4. Man, conscious of his mortality, wished for a God to give him eternal life.
5. Freud thus concluded, “Man created God; God did not create man.”
C. Objections to Freud’s Thinking
1. Freud’s argument does not disprove God’s existence.
2. Man’s need for God confirms the Biblical teaching that God created man.
3. Batsell Barrett Baxter suggested that men like Freud possess great pride in their achievements and come to believe they are the most intelligent people in the universe and thus worship themselves instead of God.
4. Men like Freud want total freedom to live as they desire and refuse to subject themselves to God’s moral restrictions.
D. The world of Paul’s Day was not any different.
1. They had created one god after another. They had so many god-made that one has teased the Athenians in saying that it was easier to meet a god or goddess in Athens main street than it was to meet a man.

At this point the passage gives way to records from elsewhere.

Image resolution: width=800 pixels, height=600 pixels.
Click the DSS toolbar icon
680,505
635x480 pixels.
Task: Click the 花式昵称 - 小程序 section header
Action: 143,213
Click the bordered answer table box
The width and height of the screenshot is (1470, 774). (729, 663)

2. William Barclay suggests that, “There were many altars to unknown gods in Athens. Six hundreds years before this a terrible pestilence had fallen on the city which nothing could halt. A Cretan poet, Epimenides, had come forward with a plan. A flock of black and white sheep were let loose throughout the city from the Areopagus. Wherever each lay down it was sacrificed to the nearest god; and if a sheep lay down near the shrine of no known god it was sacrificed to “The Unknown God.” From this situation Paul takes his starting point.”
E. Paul says, “The God who made the world and everything in it is the Lord of heaven and earth and does not live in temples built by hands. And he is not served by human hands, as if he needed anything, because he himself gives all men life and breath and everything else. From one man he made every nation of men, that they should inhabit the whole earth…” (24-26a).

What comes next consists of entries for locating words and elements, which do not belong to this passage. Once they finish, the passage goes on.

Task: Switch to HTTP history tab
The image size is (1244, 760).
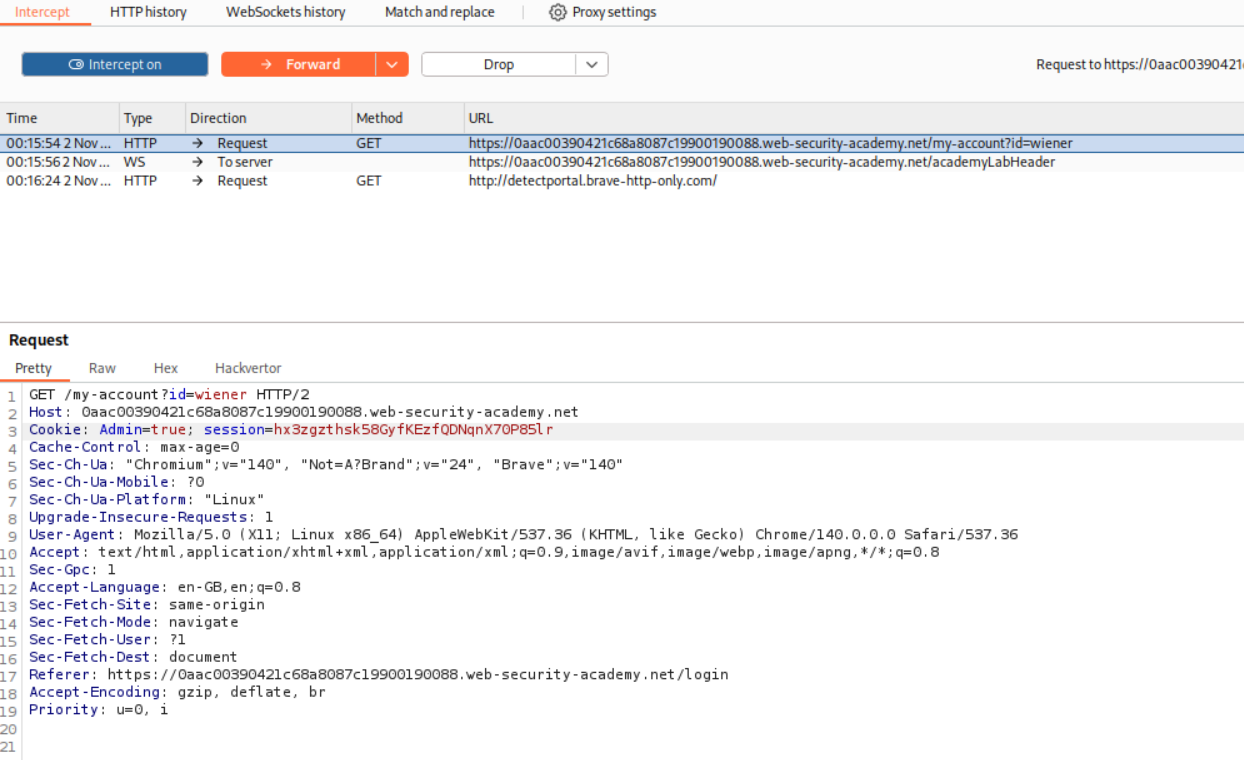Action: point(146,13)
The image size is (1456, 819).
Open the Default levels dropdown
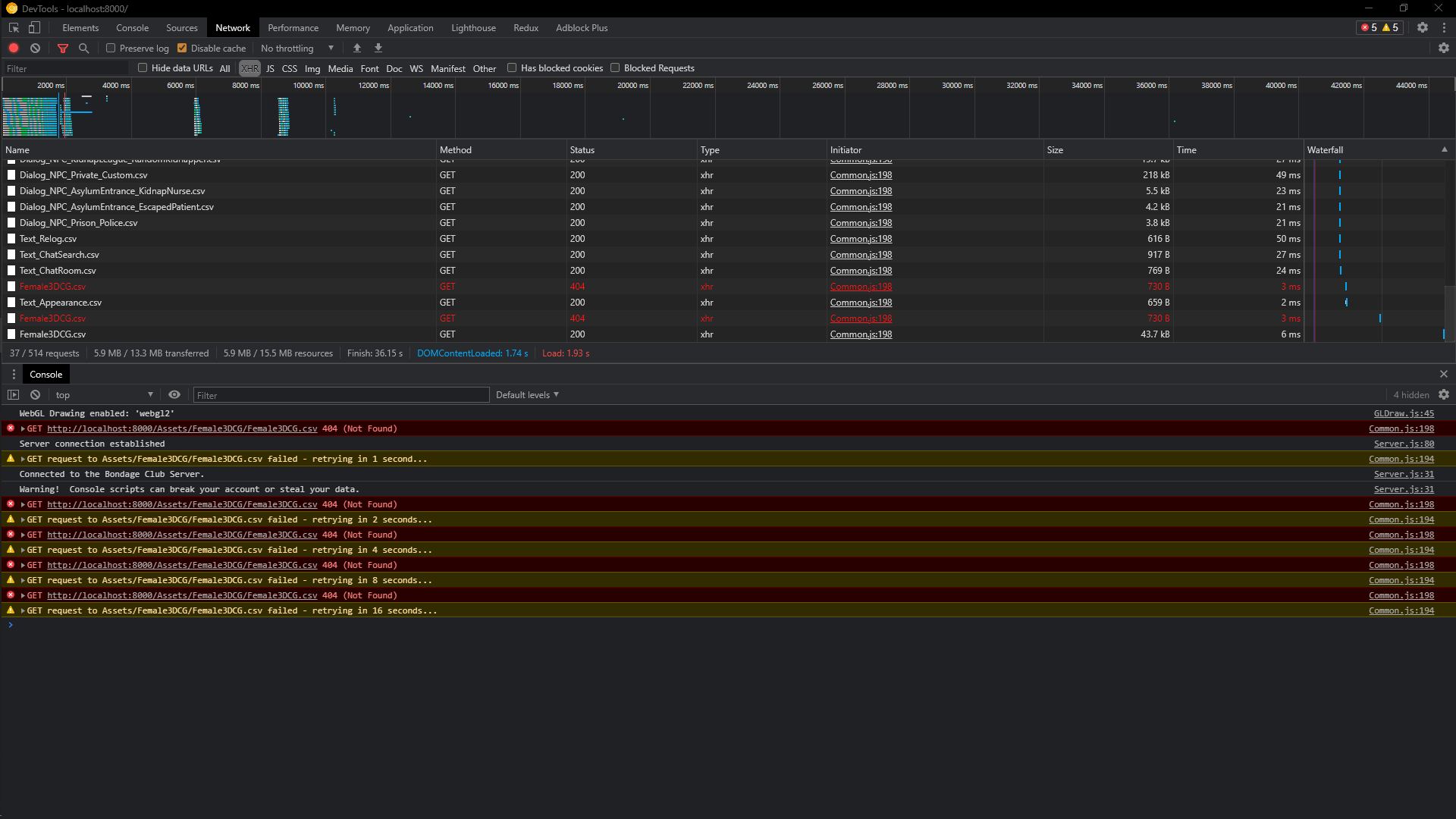click(527, 394)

1. First, Paul makes a clarification as he points out not to many but to one true God.
2. Second, Paul said that the God is Creator.
a. “…the world and everything in it…”
b. “…From one man he made every nation of men…”
3. Third, Paul says that Lord of heaven and earth is self-sufficient. He does need human hands to serve Him.
4. Finally, Paul says that God is the Source of man’s life. Not only God created man, but He continues to sustain the man’s life.
II. WHY AM I HERE? (26b-28)
A. This is a question that philosophy has tried to answer for centuries. In the times of Paul there were two main philosophies that were dominant.
1. There were the Epicureans.
a. They believed that everything happened by chance.
b. They believed that death was the end of all.
c. They believed that the gods were remote from the world and did not care.
d. They believed that pleasure was the chief end of man. They did not mean fleshly and material pleasure; for the highest pleasure was that which brought no pain in its train.